As obras de ficção costumam ter a capacidade de apontar os problemas da sociedade. Poucos compreenderam isso como Russell Kirk, autor que tem atraído um número crescente de leitores brasileiros após a publicação em português dos livros A era de T. S. Eliot: A imaginação moral do século XX e A política da prudência. Kirk é considerado a principal influência teórica para a formação do movimento conservador norte-americano.
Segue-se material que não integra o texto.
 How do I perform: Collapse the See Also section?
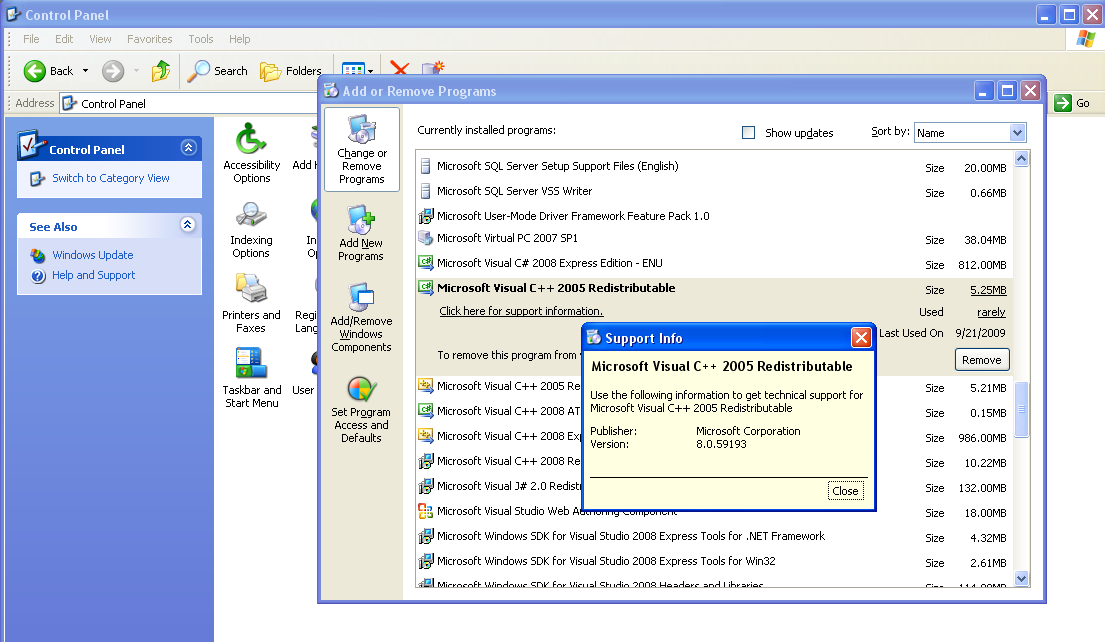tap(188, 226)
O conservadorismo para Kirk é a negação de todas as ideologias e, ao mesmo tempo, a tentativa de preservar os princípios morais e as instituições sociais fundamentais da civilização ocidental. Para isso, destaca o tema da imaginação moral, que, por intermédio de mitos, fábulas, alegorias e parábolas, transmite as normas apreendidas pela tradição para as gerações vindouras. Algumas produções cinematográficas e séries de televisão assumiram um papel mais impactante na formação da imaginação moral do que romances, poemas, peças teatrais ou óperas. Nesse particular, dois filmes atualmente em cartaz podem ser analisados do ponto de vista da imaginação moral e ajudar a detectar alguns problemas de nossa época.
O primeiro é 007 Contra SPECTRE, última película do espião britânico James Bond, criado por Ian Fleming. Comparado aos filmes anteriores estrelados por Daniel Craig, este pode ser considerado o melhor e mais fiel ao espírito original da série, pois recupera a virilidade da personagem. A imaginação moral da narrativa se manifesta no senso de dever, na obsessiva busca da verdade, na fidelidade às promessas feitas até aos inimigos e na proteção da amada e dos amigos, virtudes que são levadas pelo agente secreto até o autossacrifício por aquilo que é o correto.
O novo “Jogos Vorazes” e “007 Contra SPECTRE” lidam diretamente com a tentativa governamental de monopolizar e manipular a informação
O segundo filme é Jogos Vorazes: A Esperança – Parte 2, a segunda metade da parte final da versão para as telas da trilogia de livros de Suzanne Collins. O papel da protagonista Katniss Everdeen, interpretada pela bela e talentosa Jennifer Lawrence, mais uma vez consegue apresentar os dramas psicológicos e morais que marcam a ação da rebelde heroína. Seguindo a tradição dos romances distópicos, a narrativa de Collins apresenta diversas questões filosóficas sobre a importância das escolhas morais e a liberdade individual, tangenciando discussões sobre família, religião, controle social, centralização política, violência governamental, planejamento econômico, manipulação genética e destruição do meio ambiente. A simbologia católica apresentada no decorrer da trama, menor nos filmes se comparada aos livros, é um dos fatores que faz de Jogos Vorazes a obra com o maior grau de imaginação moral entre as distopias dos últimos anos.
Existe um ponto em comum importante nos dois filmes e que merece ser tratado, visto que é um alerta para a conjuntura política brasileira atual. Jogos Vorazes: A Esperança – Parte 2 e 007 Contra SPECTRE lidam diretamente com a tentativa governamental de monopolizar e manipular a informação, além de ressaltar que, muitas vezes, os aparentes aliados são criminosos tão perigosos quanto os adversários políticos.
Nos últimos anos, inúmeras medidas estatais ou projetos de lei tentaram aumentar o controle governamental da imprensa e da internet no Brasil; muitas delas apoiadas por políticos da oposição. A liberdade de imprensa, assim como a liberdade econômica, é um fator necessário para a sobrevivência da liberdade individual dos cidadãos e da liberdade política da comunidade.
Assim, devemos lutar, negando votos a todos os políticos que tentam, de algum modo, usurpar tais direitos, excluindo-os da vida pública. No entanto, mais importante que a mudança democrática é a limitação do poder governamental, pois, quanto maior a possibilidade de controle estatal sobre a sociedade, mais chances de arbitrariedades, de desperdício e de corrupção.
Kirk ressaltou a necessidade de lutar contra o agigantamento estatal e evocou a coragem e imaginação dos conservadores “para impedir o triunfo dos centralizadores; pois tal triunfo seria seguido, bem rapidamente, pela decadência da república”. O fundamento último da natureza desse problema se encontra na famosa sentença de Lorde Acton ao afirmar que “o poder tende a corromper, e o poder absoluto corrompe absolutamente. Grandes homens são quase sempre os homens maus, mesmo quando exercem influência e não autoridade, e, ainda mais, quando se acrescenta a tendência ou a certeza de corrupção pela autoridade”.